Não, mas desencadeou uma
descaracterização do maior partido da oposição moçambicana, entende o analista
Alexandre Chivale, que aponta: pode haver uma instrumentalização da RENAMO
nestas condições.
Passam dois anos desde a morte de
Afonso Dhlakama, o líder do maior partido da oposição em Moçambique, que morreu
a 3 de maio. Desde então a RENAMO tem se metamorfoseado num sentido que
desagrada alguns correligionários e levanta questionamentos por parte da
sociedade, como por exemplo sobre os
acordos
de paz de agosto de 2019.
Conversamos com o analista e
jurista Alexandre Chivale sobre a RENAMO sem "o pai da democracia".
DW África: Desde que Afonso
Dhlakama morreu que a RENAMO mostra também estar a perder os seus sinais
vitais. Isso evidencia algum problema estrutural neste partido?
Alexandre Chivale (AC): Efetivamente
desde que Afonso Dhlakama morreu que vemos uma verdadeira descaracterização da
RENAMO. Vai daí que havia quem dizia que a RENAMO confundia-se com Afonso
Dhlakama e Afonso Dhlakama confundia-se com a própria RENAMO. Isto evidencia
efetivamente que a RENAMO sempre foi uma organização à imagem do seu
líder, era efetivamente o coração da RENAMO, era uma espécie de Luis XIV;
queria, podia e mandava. Não havia ao nível da liderança intermédia da RENAMO
quem lhe pudesse fazer frente, portanto, tudo o que Dhlakama dissesse era visto
como norma ao nível da RENAMO, daí que o desaparecer, e porque não há dois
Dhlakamas, efetivamente temos a RENAMO numa verdadeira descaraterização, a
RENAMO de Dhlakama não é esta RENAMO que vemos nos dias de hoje.
DW África: Dhlakama tinha os seus
ideais, que segundo os membros da RENAMO não estariam hoje a ser observados, o
que está a causar uma forte contestação interna. Acha que o resgate
desses ideais seria uma das formas de ressuscitar o partido e manter
satisfeitos os seus correligionários?

• ENUNCIADO
Copie novamente a passagem do excerto começando em "DW África: Desde" e seguindo até "estrutural neste partido?". Altere "problema estrutural" para "problema de fundo".

• DADOS FORNECIDOS
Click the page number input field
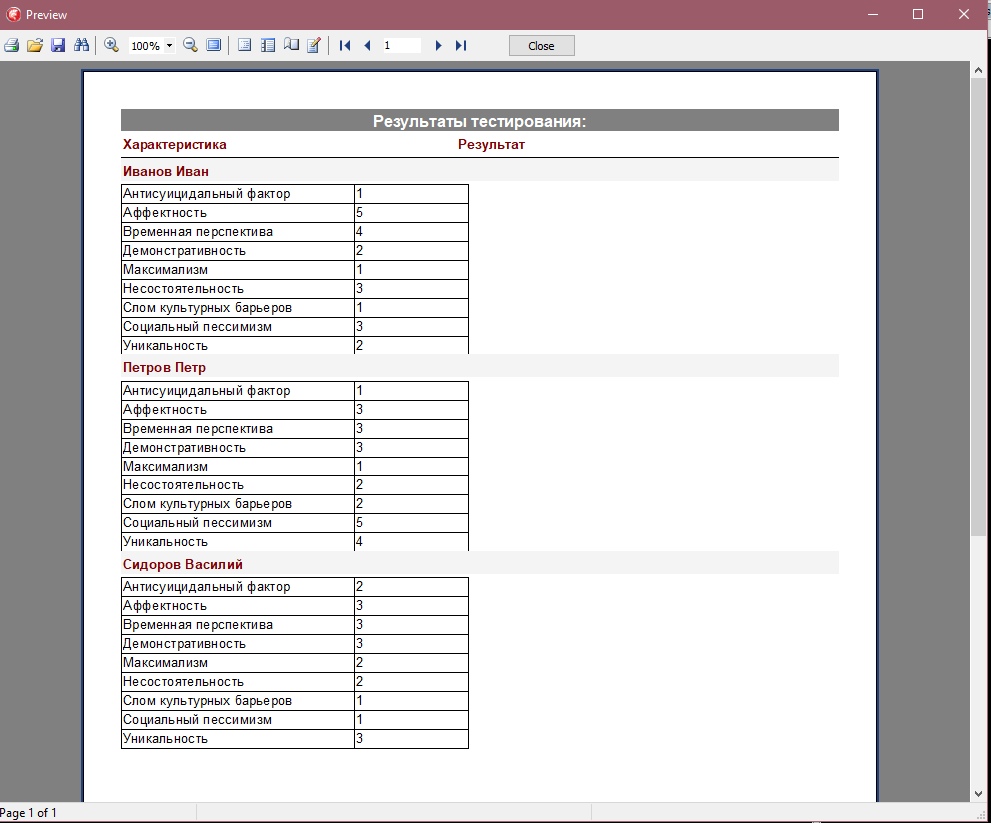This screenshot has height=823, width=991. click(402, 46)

==

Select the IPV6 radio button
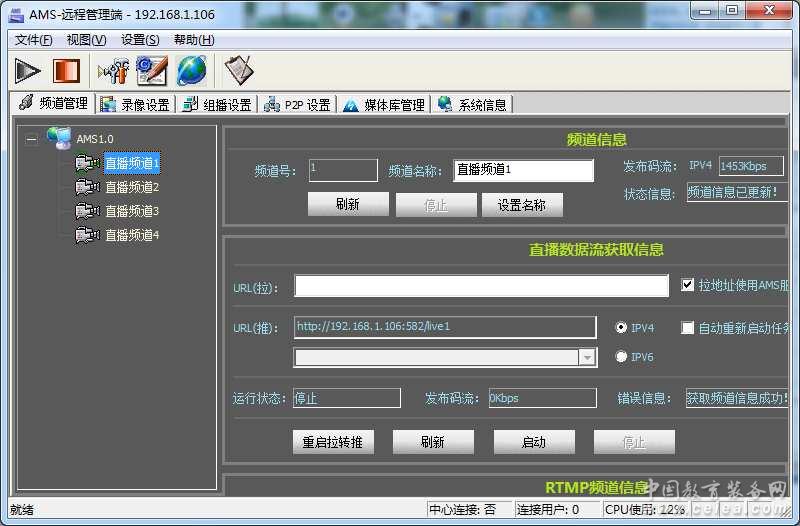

• RESPOSTA
DW África: Desde que Afonso
Dhlakama morreu que a RENAMO mostra também estar a perder os seus sinais
vitais. Isso evidencia algum problema de fundo neste partido?